Ext4 Filesystem Improvements to Address Scaling Challenges


ext4 orphan test graphThe ext4 filesystem causes a number of scaling and performance issues which Jan Kara, Linux kernel engineer at SUSE, addressed in his presentation at The Linux Foundation’s Vault storage conference last week.

Ext4 represents the latest evolution of the most-used Linux filesystem, ext3. In that regard, ext4 can be considered a deeper improvement over ext3 than ext3 was over ext2. (Ext3 was mostly about adding journaling to ext2.)

Ext4 modifies important data structures of the filesystem and the failure to pay attention to these structures, such as inodes, can cause a variety of mostly minor problems as well as scaling challenges, Kara said. Still, these can impact performance, which automatically should raise their importance.

He and other ext4 developers have done some work to improve these issues, including reducing contention resulting from handling of inodes, using shrinker to alleviate memory constraints, and more.

Dealing with inodes

Kara began by addressing the orphan list, the list of inodes that simply haven’t been properly closed. With ext4 much revolves around inodes. In a file system, inodes consist roughly of 1 percent of the total disk space, whether it is a whole storage unit or a partition on a storage unit. The inode space is used to track the files stored on the hard disk and it stores metadata about each file, directory, or object. It does not, however, store the data. It only points to those structures.

The usual solution to cleaning up the unprocessed orphan inode list is by unmounting and remounting the file system.  This should be pretty straightforward. Simply generate the list of inodes for tracking unlinked open files and files with truncate in progress. It only gets complicated in the event of a crash when you may have large numbers of orphaned inodes. In that case you need just “find the orphans, finish the truncates, and remove unlinked inodes,” Kara explained.

The orphan list can become unwieldy so Kara described some work he did with developer Thavatchai Makphaibulchoke. The problem is that the list handling can be inherently unscalable; in effect becoming unsolvable without disk format changes. “Still, you can do a few things”, he suggested:

  • Remove unnecessary global lock acquisitions when inode is already part of an orphan list (inode modifications itself is guarded by inode-local lock).

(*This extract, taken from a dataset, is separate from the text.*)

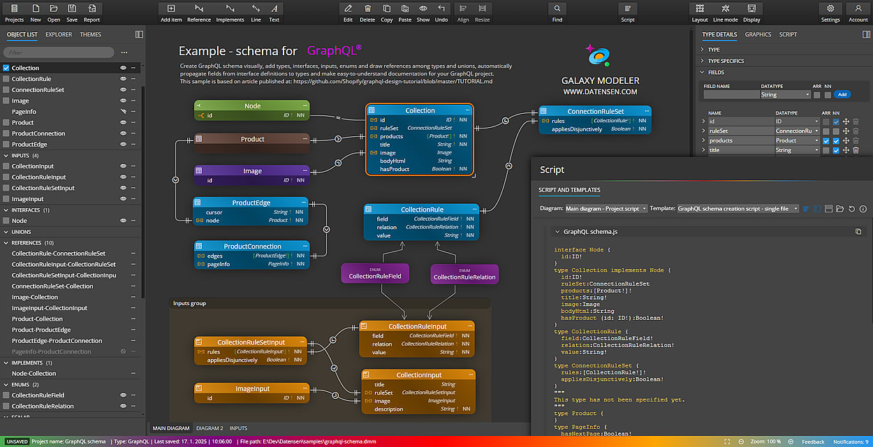Screen dimensions: 873x447
Task: Open the Template dropdown in Script panel
Action: 738,209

  • Make critical sections shorter.

ext4 reaim test graphKara made some changes to the orphan list along the lines he recommended and tested for the effect of the changes by running what he referred to as a stress-orphan micro-benchmark and a reAIM new fserver workload. There were clearly noticeable gains with the orphan stress test and even larger gains in the reAIM fserver test resulting in a measurable increase in jobs per second, he reported.

Kara went on the run some experiments with orphan file patches, which entailed reallocating system files which store numbers of orphan inodes. For this, “there is a real fix—improve jbd2 reduce overhead, especially if the block already is in the correct state. You also can skip journaling block if the block is part of a running transaction.”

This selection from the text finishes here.